First, some general thoughts... Personally I've had good experience with Mocal parts for just about any oil cooler application. They make good quality coolers, hose, fittings, and sandwich plates. The main US distributor of Mocal parts in the US is BAT, Inc. I believe they also sell direct to consumer. You have to be careful with a lot of the universal kits you see being sold on ebay and around the internet. Many times you'll find the cooler quality sucks, and the hoses and sandwich plate will leak. Stick with a quality supplier like Mocal, Earl's, or Setrab. Those 3 use what's called a pressed plate core design, which uses a series of plates with internal "turbulators" to maximize heat transfer. The much cheaper, "fin tube" coolers are no where near as efficient, and have a higher pressure drop. All of the kits I've seen on the market for the BRZ/FR-S appear to be the pressed-plate type, which you would expect given the high cost of the kits.
Cooler Core:
Mocal has 2 different widths of coolers, a 115mm matrix core and 235 matrix core, with different row sizes within those. The 115 core is a good compact size for tight areas and for applications in high airflow areas and/or where extensive cooling isn't needed. I use a 13 row 115 matrix core for an MR2 Spyder application mounted in the side air vent, and it provides adequate cooling for everything but heavily boosted engines. Perrin appears to use a 235 matrix, 16 row Mocal cooler (Correction, it's a 13 row). That is a good all around size for most applications. You could get away with a 13 row most likely, looking at oil temp numbers I've seen on the board. I wouldn't go any higher than 16 row unless you are running some monster HP. As far as inlet size, 4 cylinder engines with short oil line runs can get by with 8AN, but I use 10AN as my standard.
Hose and fittings:
I personally only use stainless braided hose and aluminum swivel fittings, rather than the "push-on" style rubber hose and fittings. I've heard of and personally witnessed too many cases of the rubber hose fittings popping off and spraying oil everywhere. The rubber hose also ruptures and is damaged more easily. The cost of stainless hose and fittings is a little higher, but worth it for peace of mind and for looks IMO. If you do use rubber hose and fittings, make sure you use oetiker clamps on the fittings. You might have to find someone with a pair of Oetiker pliers to borrow, which aren't cheap.The one thing you have to be careful with about stainless braided hose, is it will saw through other hoses or wire over time due to vibration, so you have to make sure any part of the hose that comes in contact with wires or other hoses is covered in sheathing. The main challenge with stainless hose will be assembling the hoses and fittings. The anodized aluminum fittings will scratch and mar using steel tools. I have a special aluminum vise and aluminum wrench to assemble my hoses to keep them looking nice.
Sandwich plate:
Mocal makes the best sandwich plate I've found. They make a thermostatic plate that keeps you from excessively cooling during warm up or cold temps. Don't even think about putting together a kit without a thermostatic plate or some sort of external thermostat. You'll be running cold oil and might never get to proper oil temp in some cases. With the FRS/BRZ, you'll need a spacer to provide the needed clearance over the "cup". Mocal sells a BRZ/FR-S specific plate that includes a 25mm spacer. Expensive, but good quality. For plate fittings, use 1/2" BSP to 10AN fittings and 1/2" Dowty seals.

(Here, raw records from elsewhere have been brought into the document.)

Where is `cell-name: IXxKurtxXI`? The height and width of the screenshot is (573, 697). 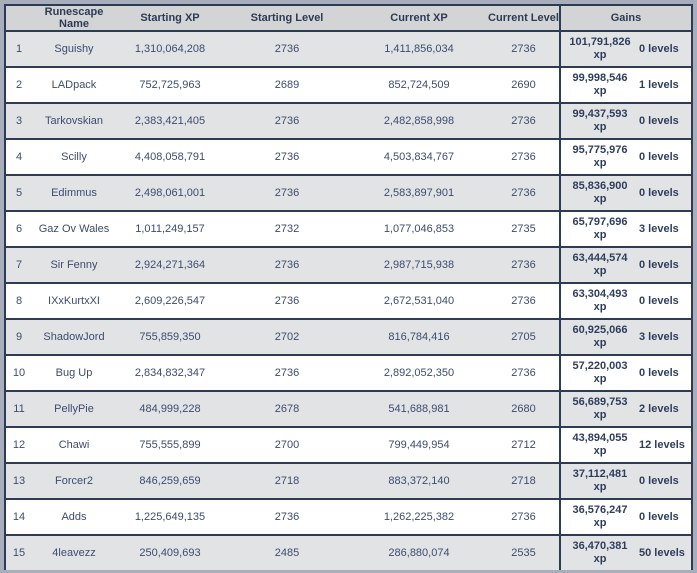 cell-name: IXxKurtxXI is located at coordinates (74, 301).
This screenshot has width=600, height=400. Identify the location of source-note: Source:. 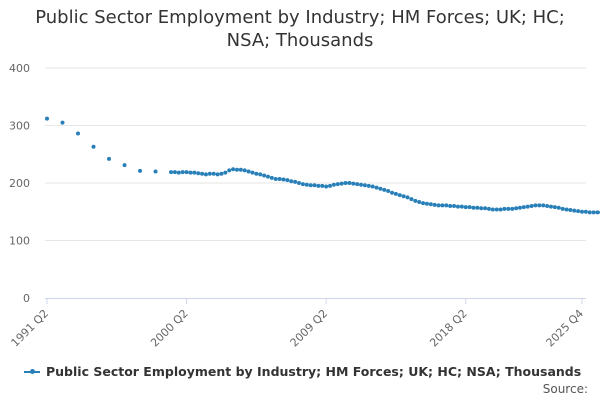
(565, 389).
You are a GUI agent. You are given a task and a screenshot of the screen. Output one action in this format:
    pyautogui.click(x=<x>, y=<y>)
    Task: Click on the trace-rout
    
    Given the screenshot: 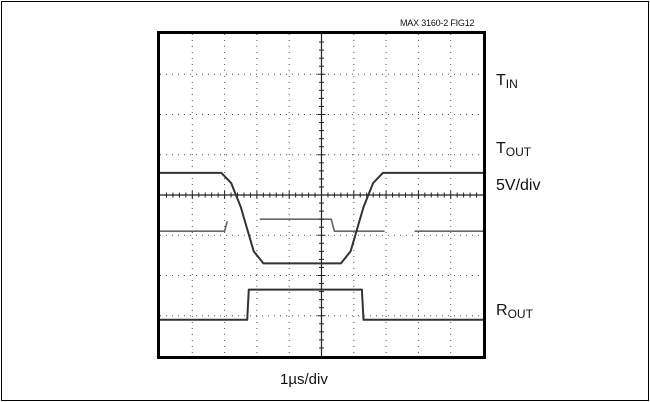 What is the action you would take?
    pyautogui.click(x=322, y=304)
    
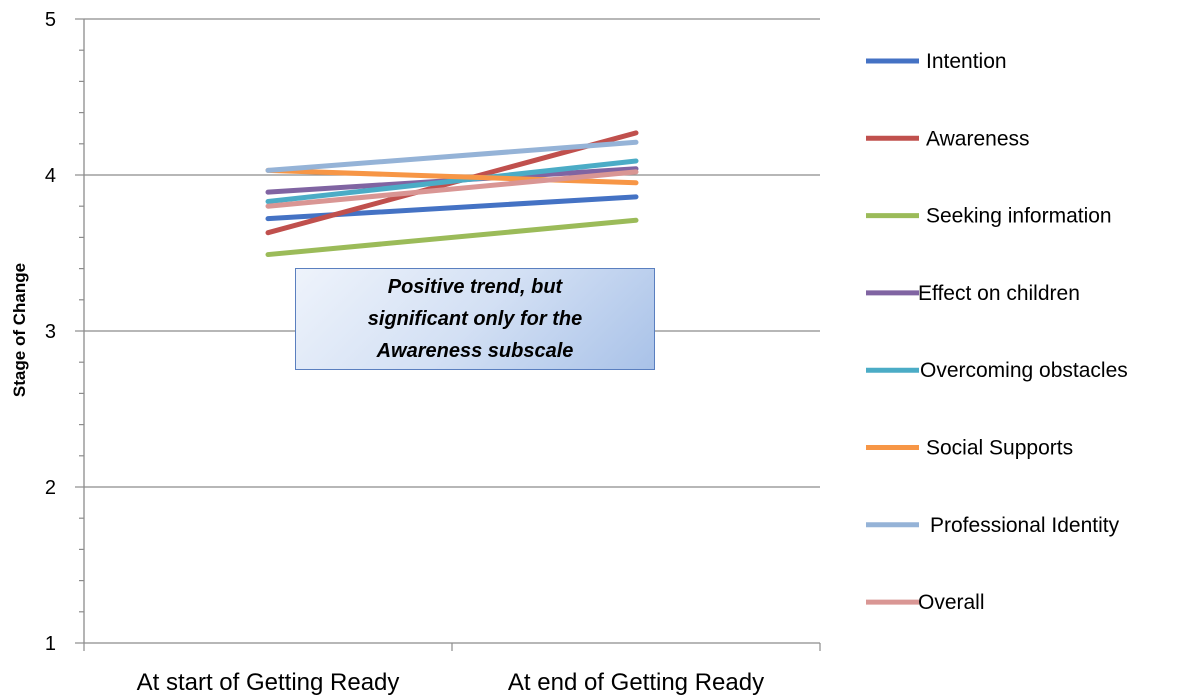  What do you see at coordinates (999, 294) in the screenshot?
I see `legend-label: Effect on children` at bounding box center [999, 294].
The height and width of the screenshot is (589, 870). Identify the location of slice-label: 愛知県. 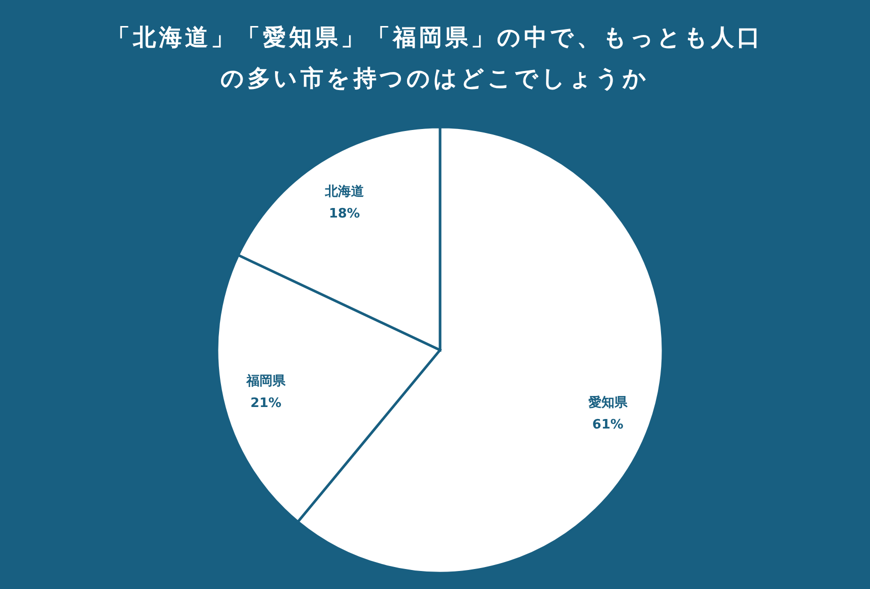
(608, 402).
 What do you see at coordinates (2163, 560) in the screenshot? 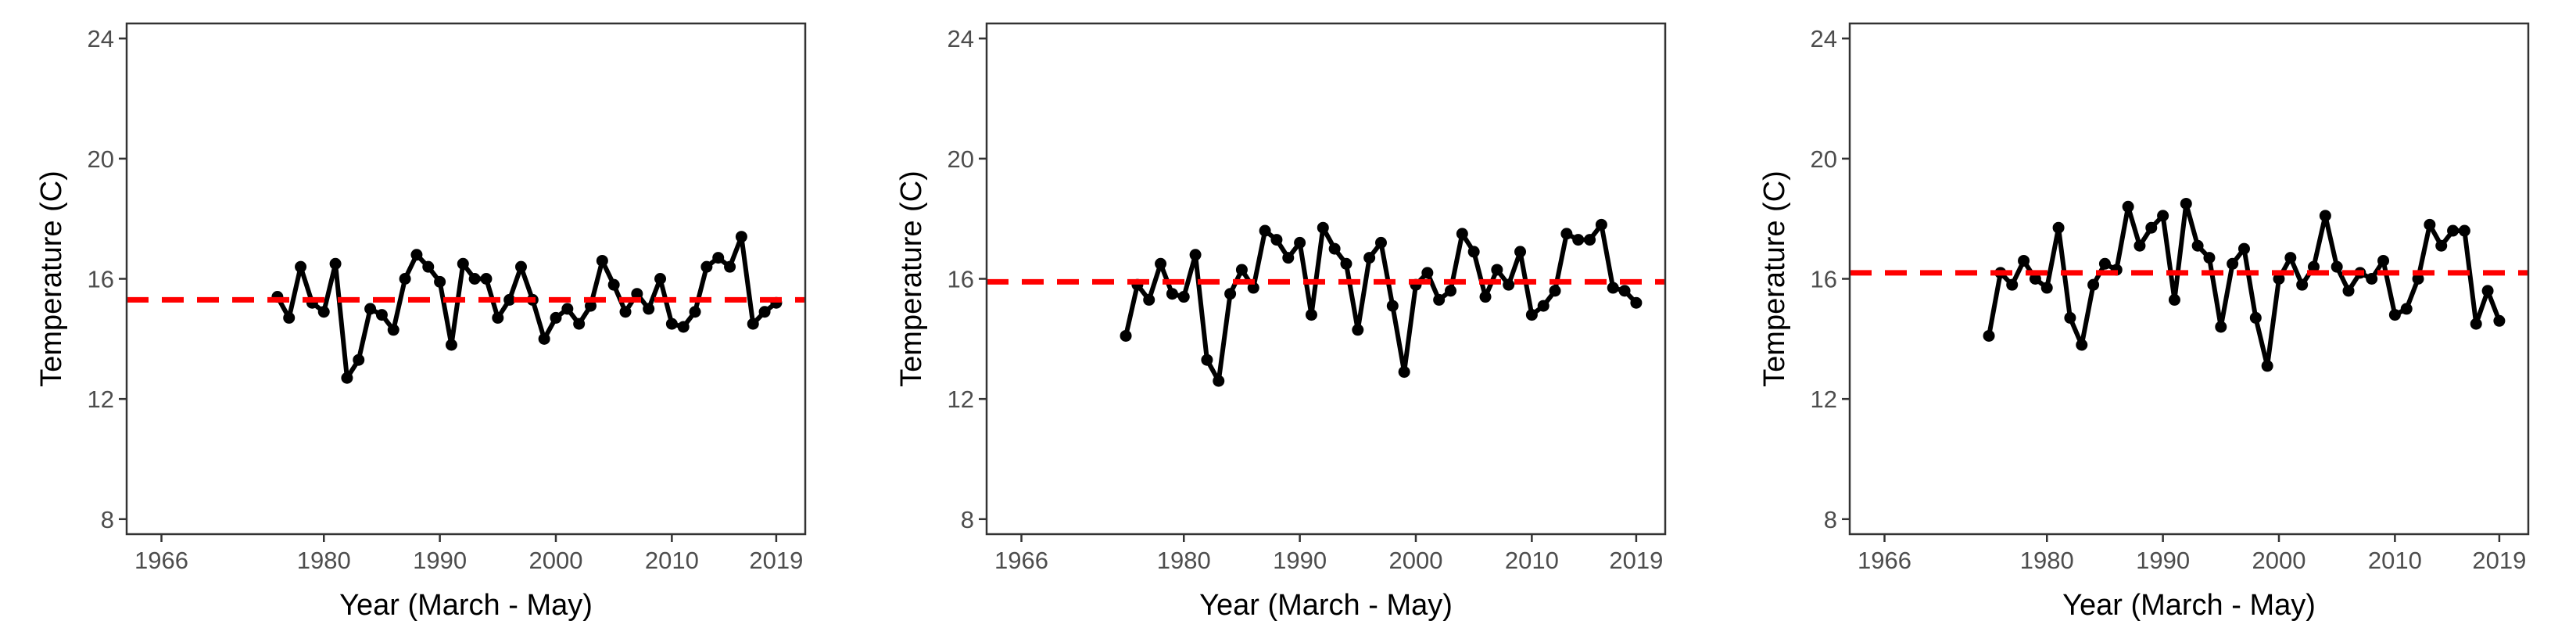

Mounting location/bracket:
Mocal has a universal bracket which may or may not work for the FR-S/BRZ. I'd recommend some kind of damping between the bracket and cooler if possible to keep down vibration. The Mocal bracket has damping pads included. Some sort of custom bracket might be a better approach for the FR-S/BRZ. I like Perrin's approach of mounting the cooler on risers behind the front grill. Simple approach, and great air flow (better cooling).
I've already gotten too long winded, but later I can post up part numbers for the above parts I would recommend if anyone is thinking about putting together their own cooler kit. Using Mocal parts I would guess you could put together a high-quality DIY kit with stainless hoses for less that $500. Using rubber hose and a smaller core could probably get you under $400.
Last edited by Ninjaneer; 03-13-2013 at 03:49 PM.